The Moa Point residents’ lives have been thrown deeper into limbo after the Environment Court agreed to give Wellington Airport six extra months to submit resource consent documents for the hoped-for runway extension into the water of Wellington’s South Coast.
In decision last month, the court made the unusual move of ruling against Guardians Of The Bays – the group opposing the extension – but awarding them costs.
Rotmann, a doctor in marine ecology by trade who has lived on Moa Point Rd for 15 years, supplied an affidavit to the court.
These past few years as the application to extend the runway worked its way through courts has seen her become an expert in legal processes. It seems she could talk in legalese for hours.
She appreciated the court awarding costs but said granting the extension meant more hell for residents. If the airport had been forced to go back to square one, there would have been a break from the constant litigation, she believed.
‘‘It would remove stress for us for several years not being involved in litigation.’’
She had planned to live there for the rest of her life and planned to build a ‘‘superefficient hobbit hole’’ in the hill above. Instead, she feels like she is living in The Castle, a cult Australian movie about a man battling an airport that is trying to take his home from him.

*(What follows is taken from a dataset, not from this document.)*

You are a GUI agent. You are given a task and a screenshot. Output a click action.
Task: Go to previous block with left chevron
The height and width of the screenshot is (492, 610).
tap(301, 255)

‘‘I do feel like this is David versus Goliath.’’ A few homes down, Howells paraphrased a judge: ‘‘The sword of Damocles has been hung over our heads’’.
‘‘It gives you sleepless nights . . . you don’t know where you are going to end up. It’s just the uncertainty.’’
If the runway went ahead, he would likely be allowed to stay in his home but it would mean his view across Cook Strait to the Kaiko¯ura ranges would be replaced by a runway. There would also be years of construction noise.
To Rotmann, the noise would make it either legally, or practically, impossible to stay in the home she hoped to die in.
And the Environment Court has shown some contrition for Rotmann and Howells’ position, in granting the Guardians Of The Bay costs, despite the group losing its case.
‘‘We appreciate that it is unusual to reserve costs in favour of unsuccessful parties; however, their applications were made for understandable reasons . . . They should not have to carry any cost in this situation.’’
The lawyer for Guardians Of The Bay, James Gardner-Hopkins, asked the court to strike out the airport’s extension request but was rejected.
A 90-metre runway end safety area at each end, as part of the prior resource consent application, was ticked off by Civil Aviation Authority’s director but overturned by the Supreme Court in December 2017.
Wellington Airport said it would resubmit its application to the director, hoping for an October 31, 2018, decision. This did not happen, and an extension until May 31, 2019 was sought.
The court determined the resource consent would remain ‘‘on hold’’ until May, despite it being ‘‘the less unsatisfactory of the two unsatisfactory options before us’’.
The court also noted ‘‘significant concern’’ with the accuracy of technical reports underpinning the application, now three to four years out of date.
‘‘We have no doubt that many of the participants in these proceedings will have ‘had enough’. It reflects badly on the administration of justice when proceedings become as prolonged as these have.’’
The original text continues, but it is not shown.